Die Übertragung von Gehirn‑Computer‑Interface‑Modellen auf neue Benutzer bleibt ein zentrales Problem, weil die neuronalen Signale stark von Person zu Person variieren. Forscher haben untersucht, ob spektrale Darstellungen stabilere Merkmale liefern als zeitliche Wellenformen.

Durch Korrelationen in drei EEG‑Paradigmen – SSVEP, P300 und Motorische Vorstellung – zeigte sich, dass spektrale Features konsequenter über verschiedene Probanden hinweg übereinstimmen als ihre zeitlichen Gegenstücke.

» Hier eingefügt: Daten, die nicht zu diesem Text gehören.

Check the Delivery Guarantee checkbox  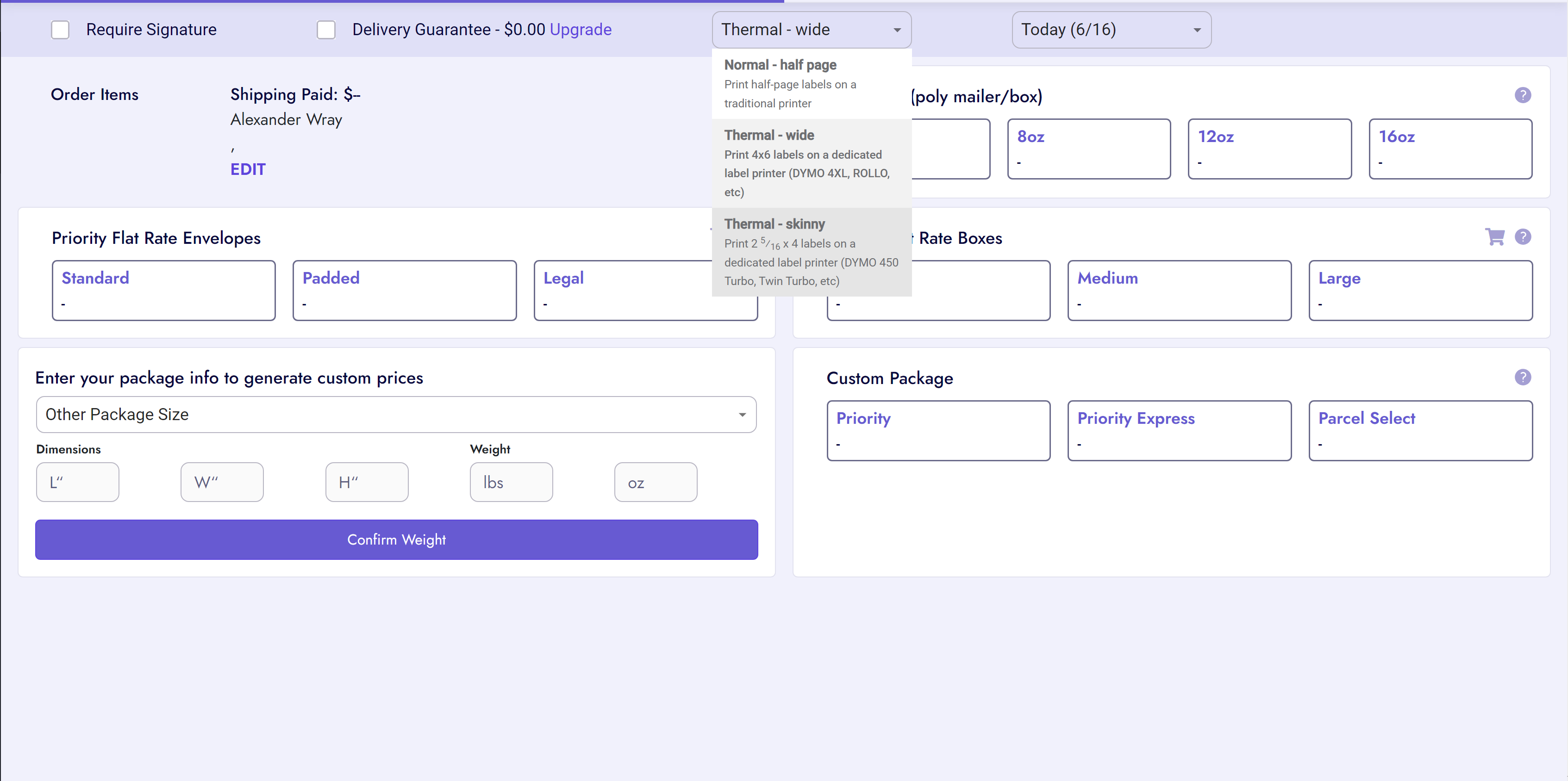[x=326, y=30]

Auf dieser Erkenntnis basiert die neue Architektur ASPEN, die spektrale und zeitliche Feature‑Streams über eine multiplikative Fusion kombiniert. Nur wenn beide Modalitäten übereinstimmen, werden die Merkmale weitergeleitet, wodurch ein dynamisches Gleichgewicht zwischen Spektrum und Zeit erreicht wird.

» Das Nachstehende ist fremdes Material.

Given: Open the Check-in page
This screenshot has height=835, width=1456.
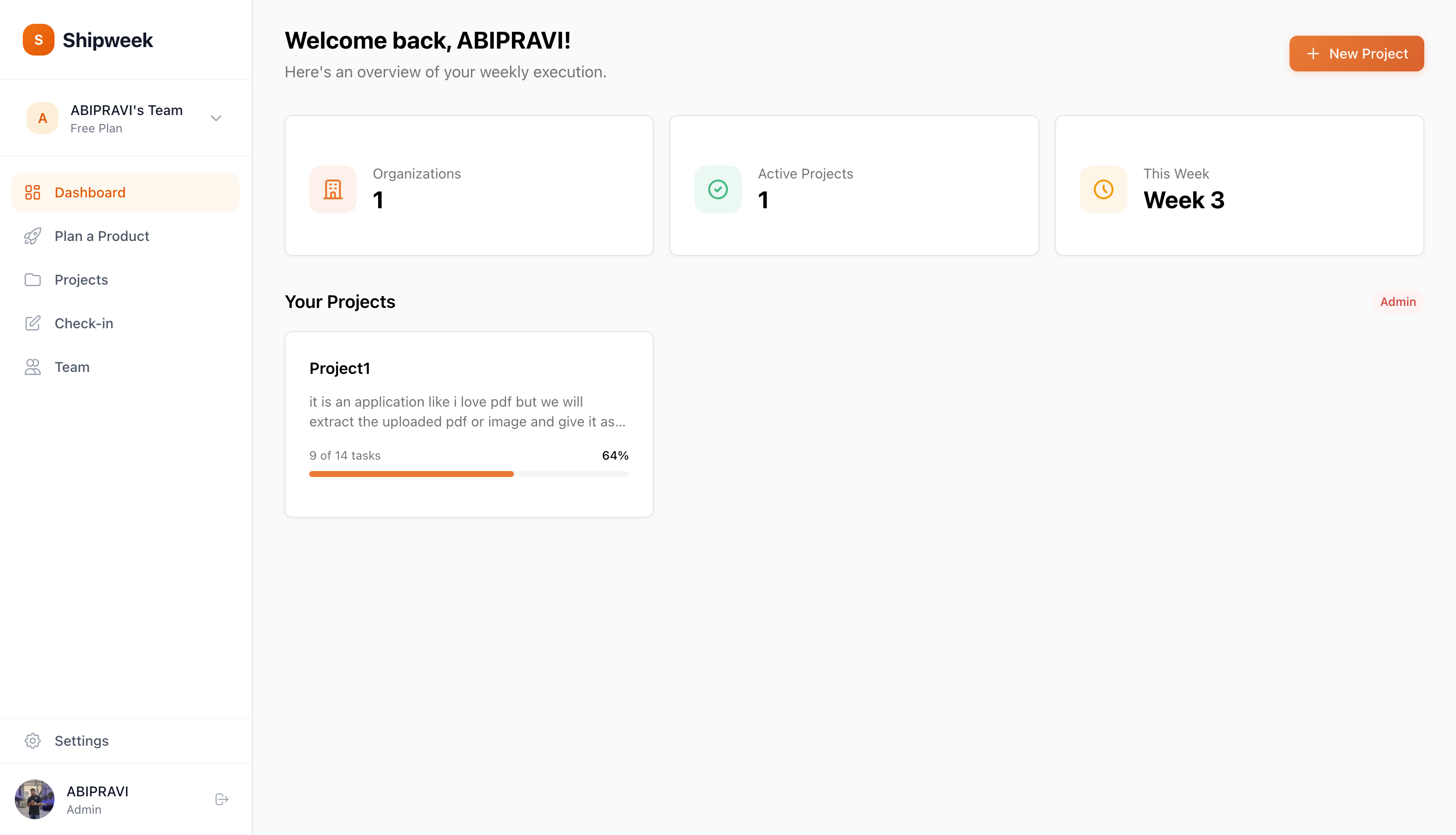Looking at the screenshot, I should tap(84, 323).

In Tests an sechs etablierten Datensätzen erzielte ASPEN die höchste Genauigkeit bei unbekannten Probanden in drei Fällen und blieb in den übrigen Studien konkurrenzfähig. Die Ergebnisse zeigen, dass die multiplikative multimodale Fusion die Cross‑Subject‑Generalisation in EEG‑BCIs deutlich verbessert.